How do you break the bond?
I worked with a client this spring; providing business development services to access and develop new strategic accounts in the global Engineering & Construction sector. We had one global E&C account with revenues over $6B, but my client (software company) had very little visibility and access into the account. My role: providing company & industry insights, access to key executives, and refine the sales strategy; complementing and assisting the account manager and his team.
And his main contact in this company was simply...a pill. Someone who was almost hostile to the account manager, who in turn was oblivious to the verbal assault. But someone who did have the power to affect the terms of an enterprise level deal.
Ok, we can just go around him, using my relationships (which were at a much higher level in practice management).

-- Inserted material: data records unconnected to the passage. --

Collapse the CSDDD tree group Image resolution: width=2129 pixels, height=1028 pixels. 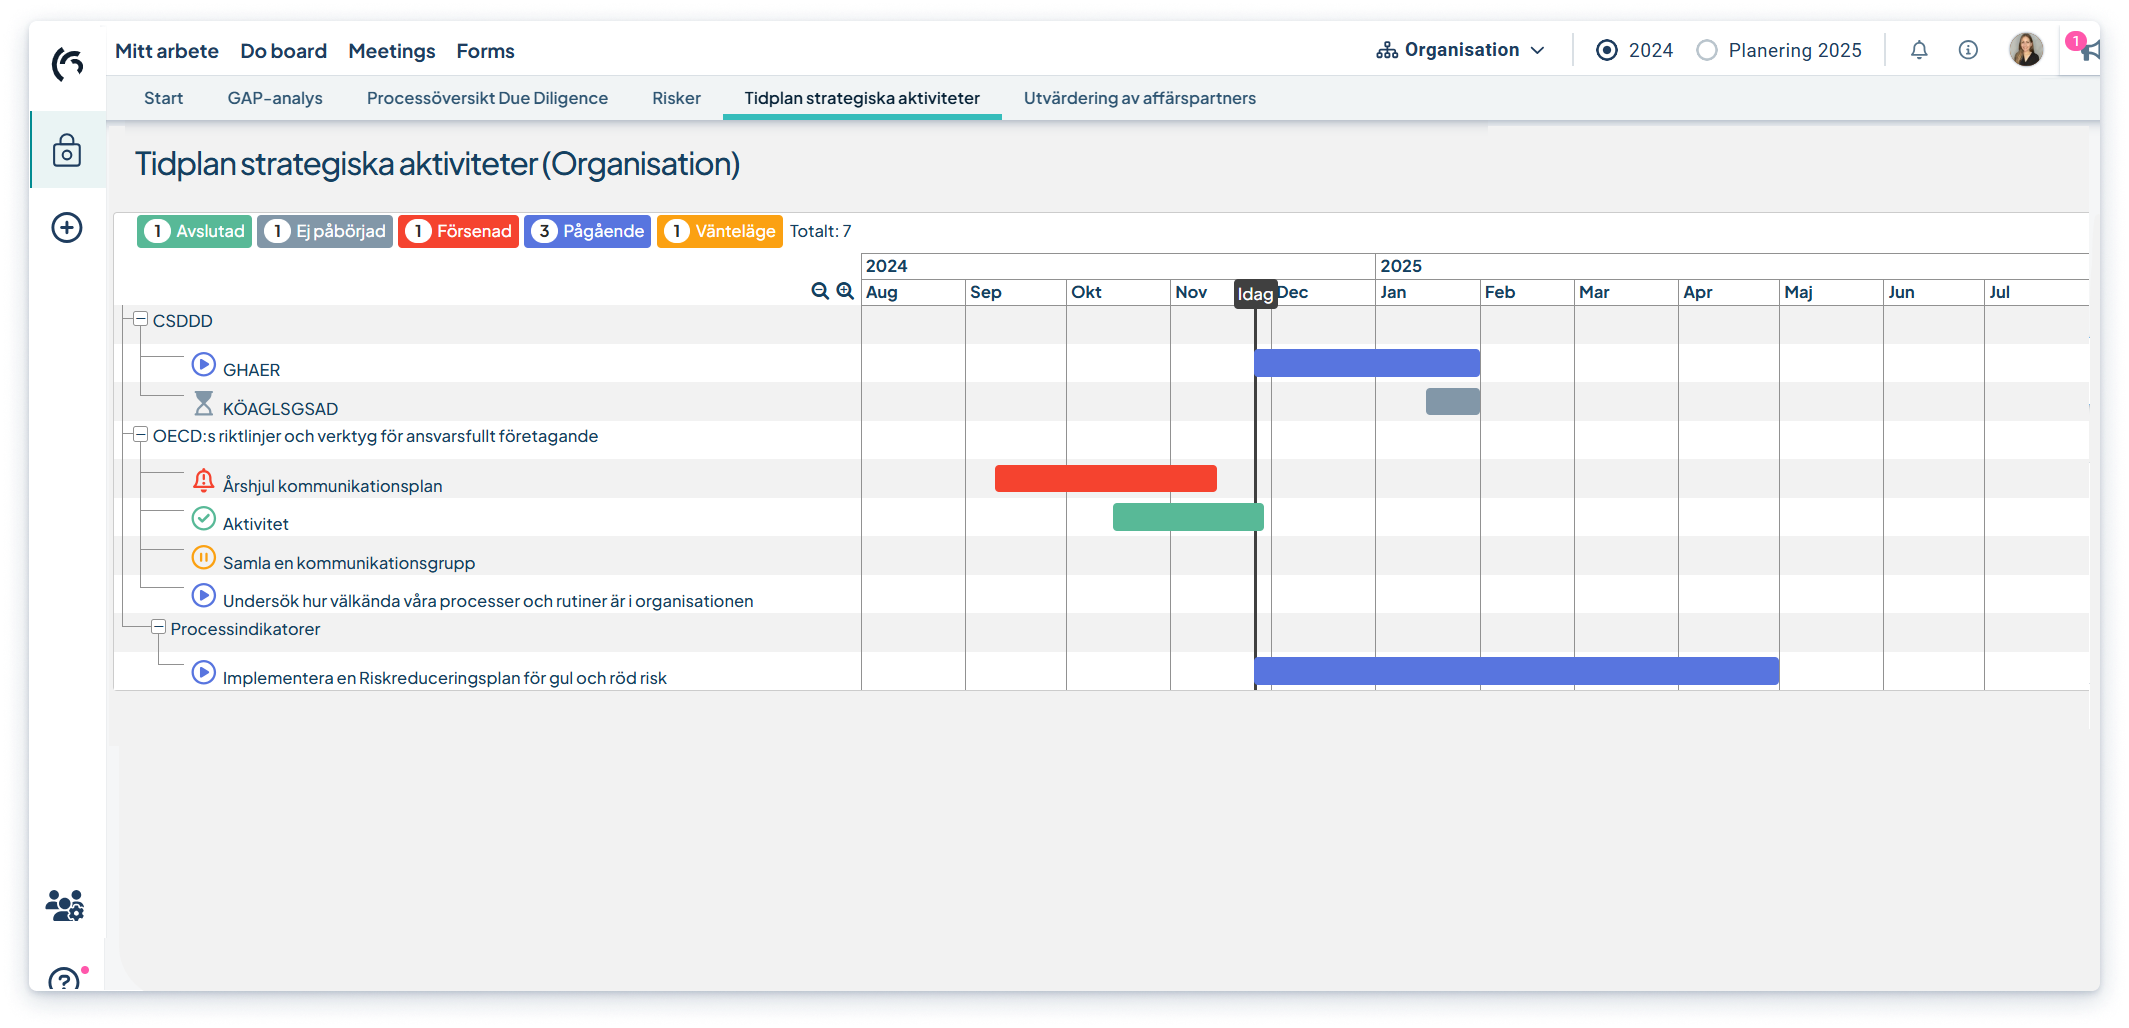coord(141,320)
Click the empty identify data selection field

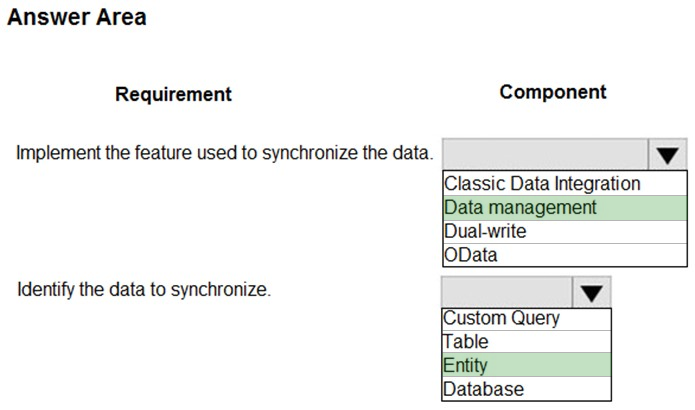507,292
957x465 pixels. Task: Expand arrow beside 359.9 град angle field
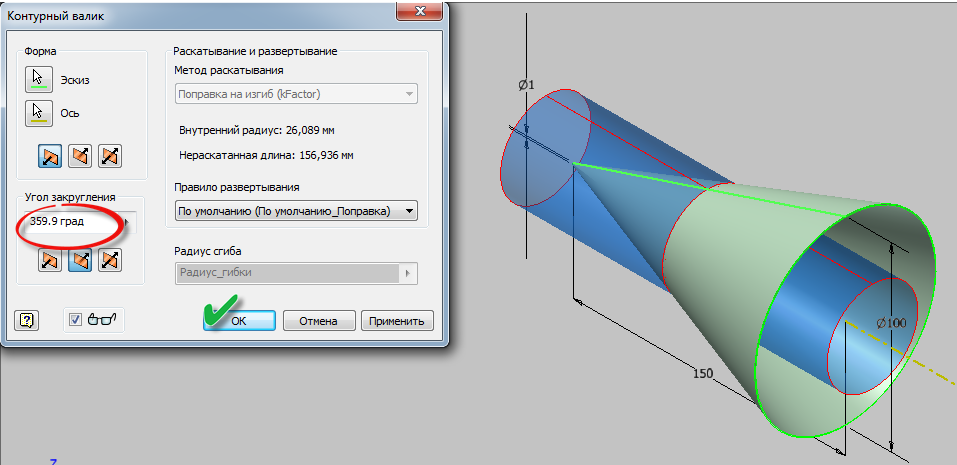point(127,222)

This gatekeeper made it be known that we were NOT to go around him....everything HAD to be coordinated via him.
(Where's Dr. Phil when you really need him?)
Plus, the guy always wanted to meet over lunch.....hmmm; wonder why?
A new strategy was needed. One that minimized the gatekeeper's impact, kept the account manager motivated, and hopefully one that could turn this around.
What was accomplished:
- Killing with kindness (not a great ROI given the level of effort, but there was some minor amount of 'R')
- Me working with my relationships, and providing my account manager with 'plausible deniability':
("Honest, Mr Gatekeeper; I did not know Scott was talking to Ms. SVP of Corp. Dev!!")
- Appealing to the Gatekeeper's primary need: perform less work. We told him we could get other staff within his organization involved, and run all decisions through him. All the power, none of the hassle.
- Finally, working with executives (I was developing some 'benchmarking' for the industry....gave me a reason to reach out) who had a vested interest in our success (the SVP of Process Mfg, and key program managers who wielded enormous influence), and getting them to support our gatekeeper (not that easy to do, given the gatekeeper's internal reputation, as it was).
Rocket science? No.
Lots of lunches? Yes.
Thinly disguised compliments? Sure.
To summarize: taking a chance on alienating the gatekeeper (via my role....note: why do I have to be the bad cop?), getting key influencers involved, allowing the gatekeeper to maintain his position of authority, supporting him via other internal leaders (which made him feel good), and putting him in a position where he had to go forward or would be perceived as truly a gatekeeper.
It's funny, but gatekeepers do not want to be perceived as gatekeepers.
Thursday, August 14, 2008
You know who he (or she) is.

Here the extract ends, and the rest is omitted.